Wine is rich in polyphenols, the best known of which is resveratrol. Red wine has 200mg/glass and white wine has about 30mg/glass. Most of the health benefits in wine are attributed to these polyphenols. Wine also contains ethanol, a type of alcohol, which in moderation has its own health benefits. These components reduce inflammation, quench free radicals, decrease blood pressure, reduce blood clotting activity, increase absorption of nutrients, and act as prebiotics (food for probiotics).
Wine’s Health Benefits
There have been many studies correlating light to moderate wine consumption, 1 to 3 glasses (a glass is 5 ounces) per day, with reduced risk for:
- All cause mortality (that means death from any cause) 1
- Cardiovascular disease, including stroke (strongest correlation) 2
- Type II diabetes 3
- Depression (although, you probably shouldn’t drink wine if you already suffer from depression) 4
- Neurodegenerative diseases like Alzheimer’s and Parkinson’s 5
- Cancer 6
Choose a Healthier Wine to Fit Your Healthy Lifestyle
Conventional mass-produced wine is grown with a variety of toxic biocides, fermented with genetically modified yeast, and bottled with a number of additives to preserve it and enhance its flavor. This isn’t the kind of wine that you want.
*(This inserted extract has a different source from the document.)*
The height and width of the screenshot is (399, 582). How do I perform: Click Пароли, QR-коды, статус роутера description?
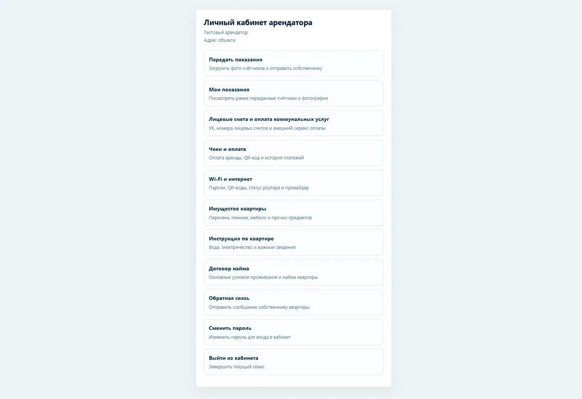pyautogui.click(x=259, y=188)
Wine, like your food, should be of high quality. Look for organic or biodynamic wines without additives. Reds pack a greater antioxidant punch than whites. And remember, moderation is the key.
- Soleas, G. J., Diamandis, E. P. and Goldberg, D. M. (1997), Wine as a biological fluid: History, production, and role in disease prevention. J. Clin. Lab. Anal., 11: 287-313
- Grønbæk M, Becker U, Johansen D, Gottschau A, Schnohr P, Hein HO, et al. Type of Alcohol Consumed and Mortality from All Causes, Coronary Heart Disease, and Cancer. Ann Intern Med. ;133:411–419.
- Holst, C., Becker, U., Jørgensen, M.E. et al. Alcohol drinking patterns and risk of diabetes: a cohort study of 70,551 men and women from the general Danish population. Diabetologia (2017) 60: 1941
- Gea A., Beunza J.J., Estruch R., Sanchez-Villegas A., Salas-Salvado J., Buil-Cosiales P., Gomez-Gracia E., Covas M.I., Corella D., Fiol M., et al. Alcohol Intake, Wine Consumption and the Development of Depression: The Predimed Study. BMC Med. 2013;11:192
- Neafsey EJ, Collins MA. Moderate alcohol consumption and cognitive risk. Neuropsychiatr Dis Treat. 2011;7:465–484. doi: 10.2147/NDT.S23159.
- Pavlidou E, Mantzorou M, Fasoulas A, Tryfonos C, Petridis D, Giaginis C. Wine: An Aspiring Agent in Promoting Longevity and Preventing Chronic Diseases. Diseases. 2018;6(3):73. Published 2018 Aug 8.